> WORK TO COMPLETE
Among the lines below, take the one holding "Screen dimensions: 1166x745", the one holding "Select the 能力项", and all lines between them. Set them down exactly.
[[ SUPPLIED MATERIAL, beginning ]]
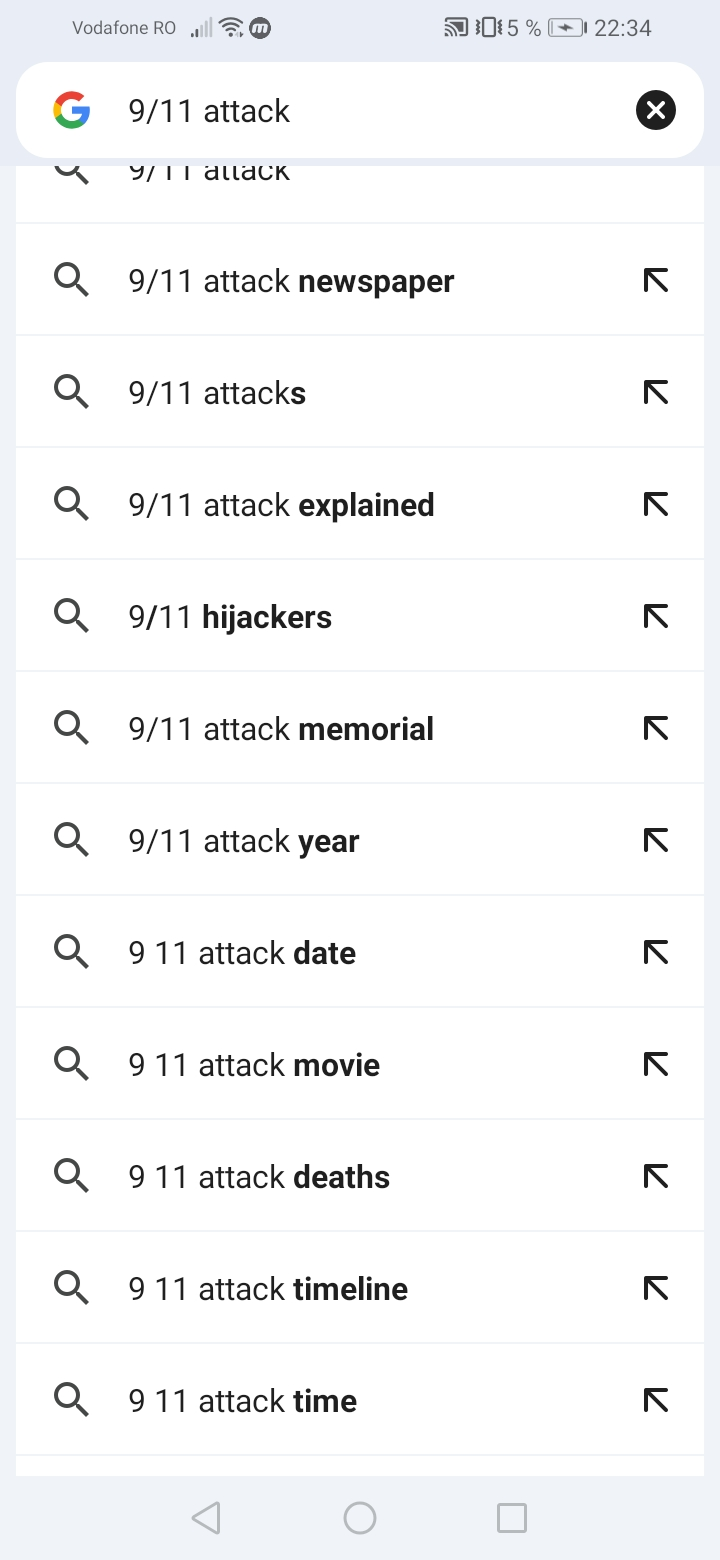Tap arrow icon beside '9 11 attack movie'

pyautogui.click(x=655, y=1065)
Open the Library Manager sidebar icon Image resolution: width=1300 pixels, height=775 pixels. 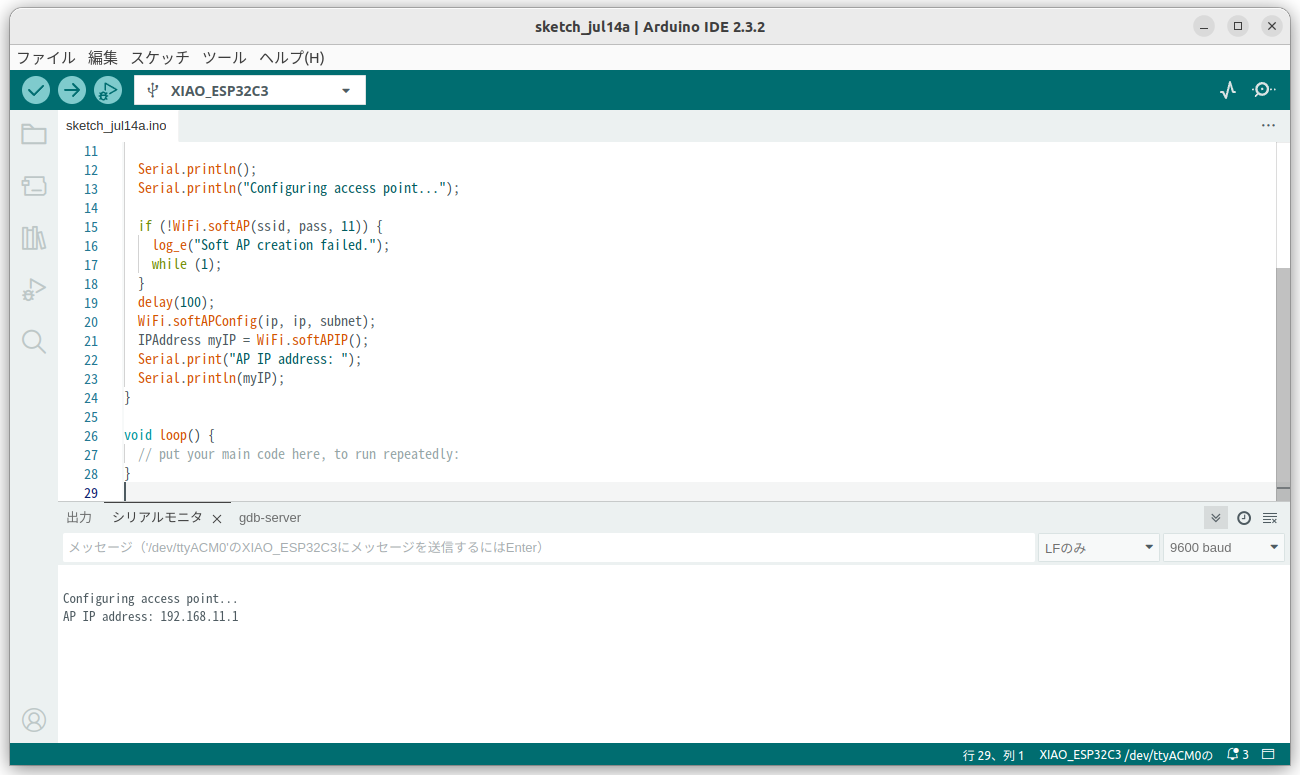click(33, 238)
[[ SUPPLIED MATERIAL, end ]]
[[ SUPPLIED MATERIAL, beginning ]]
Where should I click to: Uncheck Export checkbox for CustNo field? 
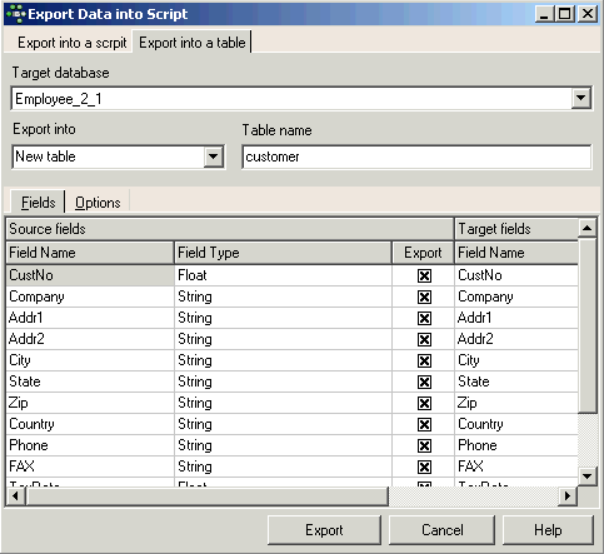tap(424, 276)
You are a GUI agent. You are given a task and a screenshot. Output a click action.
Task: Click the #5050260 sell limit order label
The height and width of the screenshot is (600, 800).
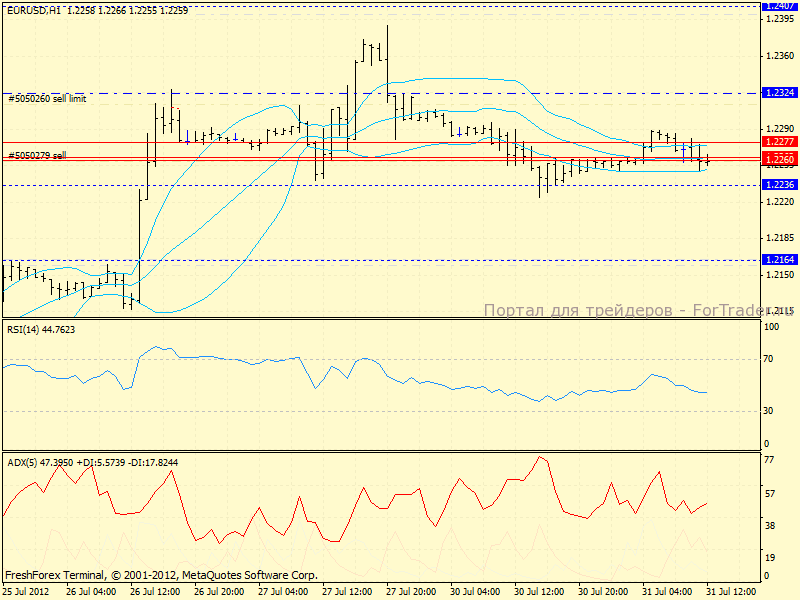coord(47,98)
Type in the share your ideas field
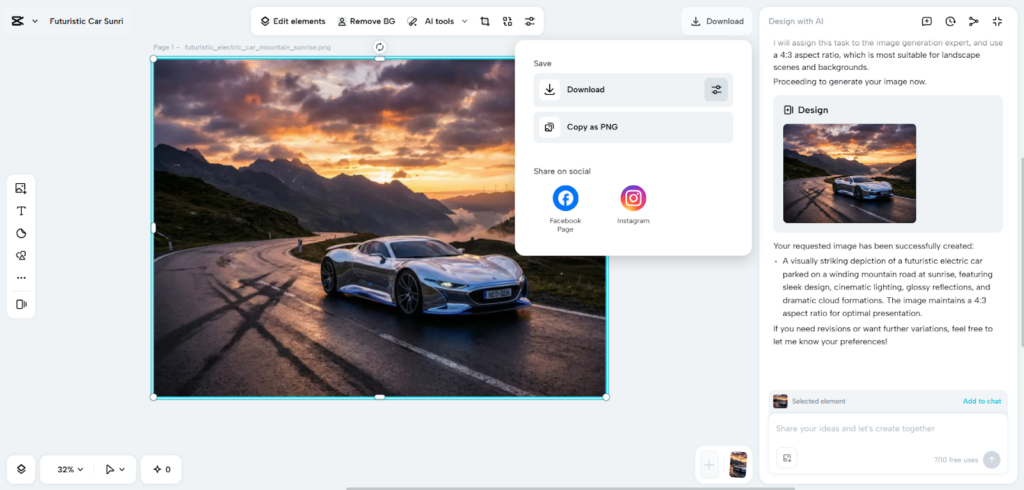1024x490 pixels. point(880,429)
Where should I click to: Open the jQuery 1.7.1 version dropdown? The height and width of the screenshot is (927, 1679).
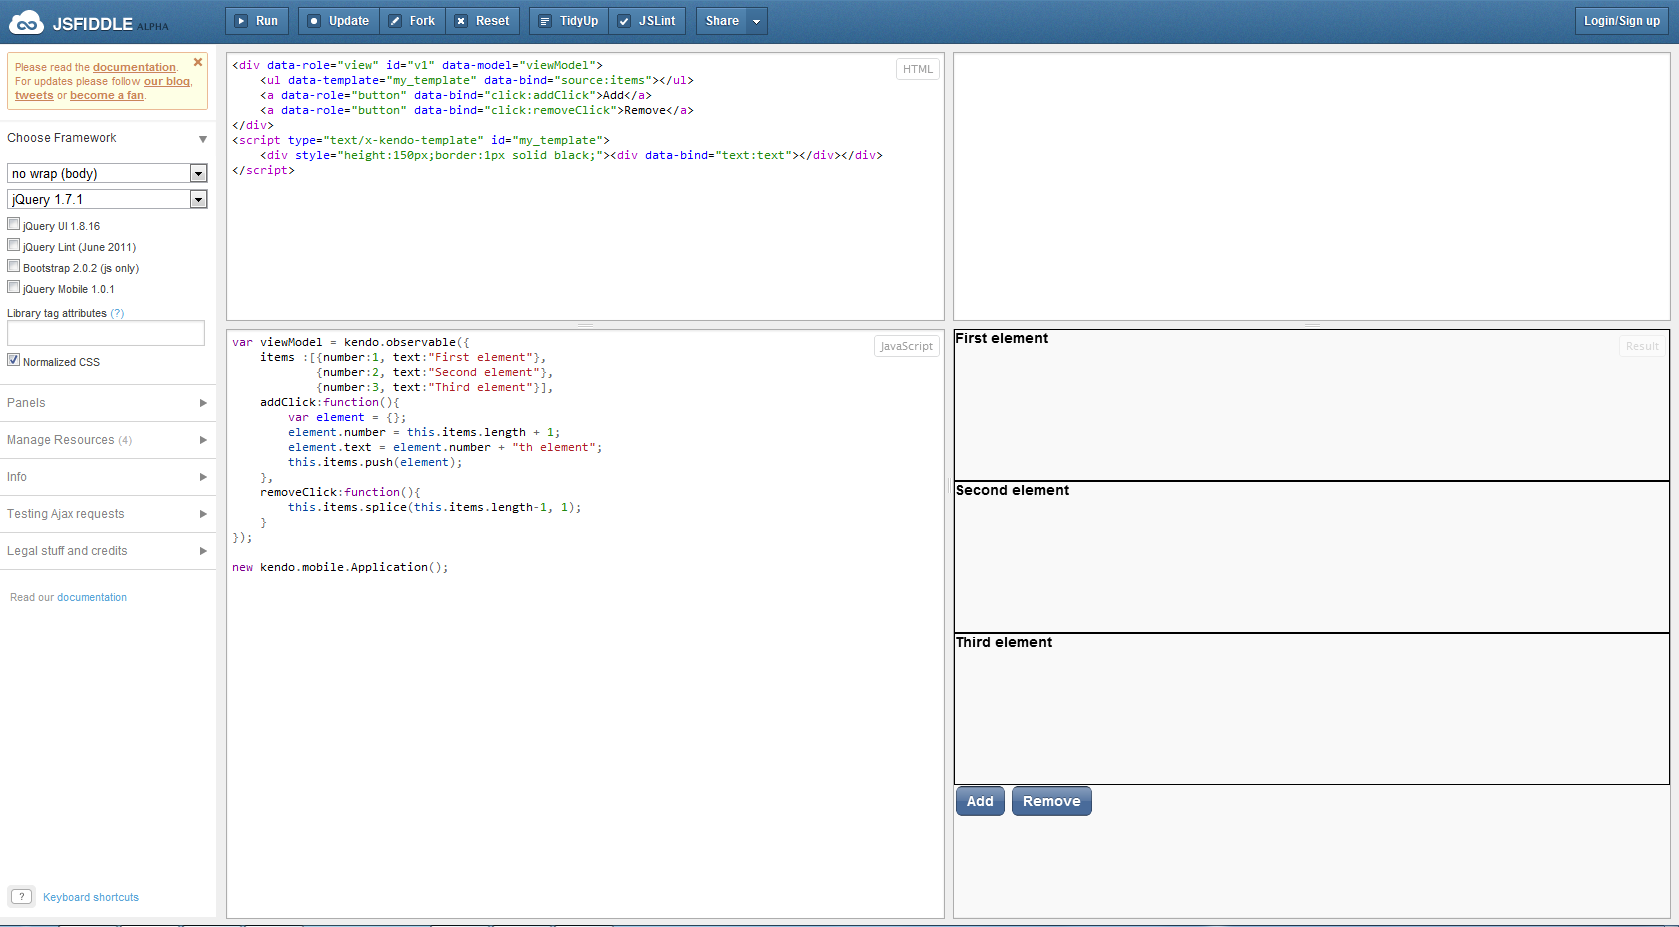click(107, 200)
[[ SUPPLIED MATERIAL, end ]]
[[ SUPPLIED MATERIAL, beginning ]]
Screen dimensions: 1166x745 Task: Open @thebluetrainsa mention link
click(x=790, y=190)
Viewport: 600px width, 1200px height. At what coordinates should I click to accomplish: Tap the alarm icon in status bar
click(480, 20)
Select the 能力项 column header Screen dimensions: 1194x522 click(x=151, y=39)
[[ SUPPLIED MATERIAL, end ]]
> WRITTEN ANSWER
Screen dimensions: 1166x745 Task: Open @thebluetrainsa mention link
click(x=790, y=190)
Viewport: 600px width, 1200px height. At what coordinates should I click to accomplish: Tap the alarm icon in status bar
click(480, 20)
Select the 能力项 column header Screen dimensions: 1194x522 click(x=151, y=39)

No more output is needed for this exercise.